* **Instructions to follow**
Only those lines running from the start of the listing below through the line that holds "Task: Select 'ppp-mod-pppoe" are to be written out, exactly and in full.

^^^^

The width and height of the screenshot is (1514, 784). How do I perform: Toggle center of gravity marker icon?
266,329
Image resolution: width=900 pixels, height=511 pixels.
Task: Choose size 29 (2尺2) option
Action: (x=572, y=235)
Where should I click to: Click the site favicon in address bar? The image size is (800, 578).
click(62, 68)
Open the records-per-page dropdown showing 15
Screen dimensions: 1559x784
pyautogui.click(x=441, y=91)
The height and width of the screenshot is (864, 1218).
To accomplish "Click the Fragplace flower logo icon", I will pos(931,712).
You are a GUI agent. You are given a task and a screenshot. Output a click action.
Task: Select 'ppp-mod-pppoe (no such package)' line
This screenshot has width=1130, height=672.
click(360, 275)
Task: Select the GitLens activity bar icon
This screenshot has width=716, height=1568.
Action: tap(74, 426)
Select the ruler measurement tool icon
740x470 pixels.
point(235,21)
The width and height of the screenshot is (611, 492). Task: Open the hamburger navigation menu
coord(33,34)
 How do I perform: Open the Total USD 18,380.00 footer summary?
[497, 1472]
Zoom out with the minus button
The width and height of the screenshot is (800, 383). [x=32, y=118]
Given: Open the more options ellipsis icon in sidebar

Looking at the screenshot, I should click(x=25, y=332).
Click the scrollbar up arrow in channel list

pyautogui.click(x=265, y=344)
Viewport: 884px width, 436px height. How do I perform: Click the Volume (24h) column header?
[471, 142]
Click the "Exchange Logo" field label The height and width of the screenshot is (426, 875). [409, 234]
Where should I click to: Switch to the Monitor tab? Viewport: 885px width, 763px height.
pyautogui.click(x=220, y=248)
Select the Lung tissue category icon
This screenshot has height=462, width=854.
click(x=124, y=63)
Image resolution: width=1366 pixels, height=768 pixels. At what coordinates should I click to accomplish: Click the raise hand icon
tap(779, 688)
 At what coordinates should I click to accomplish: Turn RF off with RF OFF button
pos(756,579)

^^^^

* **Reply**
The width and height of the screenshot is (1514, 784). How do I perform: Toggle center of gravity marker icon?
266,329
Image resolution: width=900 pixels, height=511 pixels.
Task: Choose size 29 (2尺2) option
Action: (x=572, y=235)
Where should I click to: Click the site favicon in address bar? The image size is (800, 578).
click(62, 68)
Open the records-per-page dropdown showing 15
Screen dimensions: 1559x784
pyautogui.click(x=441, y=91)
The height and width of the screenshot is (864, 1218).
To accomplish "Click the Fragplace flower logo icon", I will pos(931,712).
You are a GUI agent. You are given a task and a screenshot. Output a click action.
Task: Select 'ppp-mod-pppoe (no such package)' line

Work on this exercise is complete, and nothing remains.